▸ EXERCISE BRIEF:
Every entry in the data is to be written out exactly; no picture belongs in the copy.

### RECORDS FOR PROCESSING ###

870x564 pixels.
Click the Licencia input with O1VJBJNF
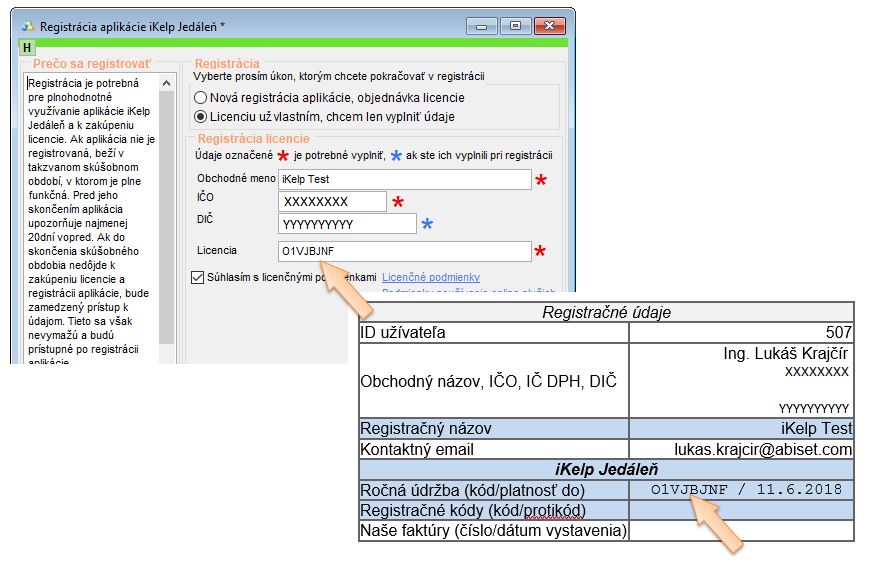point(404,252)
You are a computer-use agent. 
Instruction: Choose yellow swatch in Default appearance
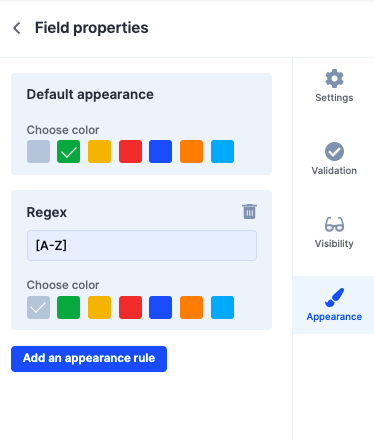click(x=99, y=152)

###

▸ ANSWER FOR THIS EXERCISE:
870x564 pixels.
Click the Licencia input with O1VJBJNF
point(404,252)
You are a computer-use agent. 
Instruction: Choose yellow swatch in Default appearance
click(x=99, y=152)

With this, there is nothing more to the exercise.